An autonomous transaction is an independent transaction that is started by another transaction (which is the main transaction). An autonomous transaction executes an SQL operation and is then committed or rolled back, without the need to commit or roll back the main transaction.
Applicability
This topic applies only to OceanBase Database Enterprise Edition. OceanBase Database Community Edition provides only the MySQL mode.
An autonomous transaction is started by another transaction, but is not a nested transaction. The reasons are as follows:
It does not share resources such as locks with the main transaction.
It does not depend on the main transaction. For example, if the main transaction is rolled back, a nested transaction will also be rolled back but an autonomous transaction will not.
The changes committed by an autonomous transaction are immediately visible to other transactions.
Before the main transaction is committed, the changes committed by a nested transaction are invisible to other transactions.
An exception raised in an autonomous transaction will result in a transaction-level rollback, rather than a statement-level rollback.
Benefits of autonomous transactions
An autonomous transaction is totally independent after it is started. An autonomous transaction does not share locks, resources, or commitment dependencies with the main transaction. Even if the main transaction is rolled back, an autonomous transaction can still record events and enable the retry counter to increment.
An autonomous transaction can help you build modular reusable software components.

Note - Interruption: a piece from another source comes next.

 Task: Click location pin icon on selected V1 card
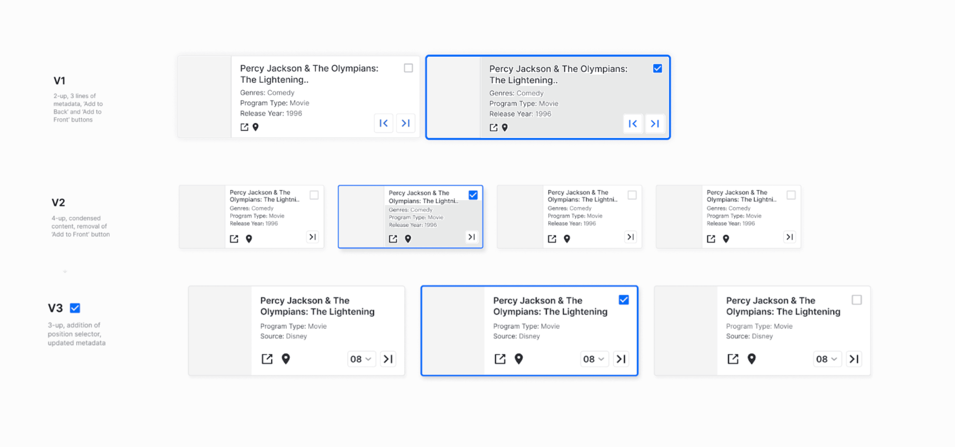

You can encapsulate an autonomous transaction in a stored subprogram. A called application does not need to know whether the operations executed by the stored subprogram succeeded or failed.
Transaction context
The main transaction shares its context with nested routines, but not with autonomous routines. When one autonomous routine calls or recursively calls another autonomous routine, it does not share any transaction context. When an autonomous routine calls a non-autonomous routine, they share the same transaction context.
Transaction visibility
After an autonomous transaction is committed, the changes made by it are visible to other transactions. If you set the isolation level of the autonomous transaction to READ COMMITTED, which is the default value, these changes will be visible to the main transaction when it restores.
If you set the isolation level of the main transaction to SERIALIZABLE, the changes made by its autonomous transactions will be invisible to the main transaction when it restores. Here is an example:
SET TRANSACTION ISOLATION LEVEL SERIALIZABLE;
Note
- Transaction attributes apply only to transactions for which these attributes are set.
- Cursor attributes are not affected by autonomous transactions.
Declare an autonomous routine
You can use the AUTONOMOUS_TRANSACTION pragma to declare an autonomous routine.
To facilitate reading, we recommend that you put the AUTONOMOUS_TRANSACTION pragma at the top of the declarative part. This pragma can be used regardless of its position in the declarative part.
You cannot apply the AUTONOMOUS_TRANSACTION pragma to an entire program package or an abstract data type (ADT), but can apply it to each subprogram in the program package or each method in an ADT.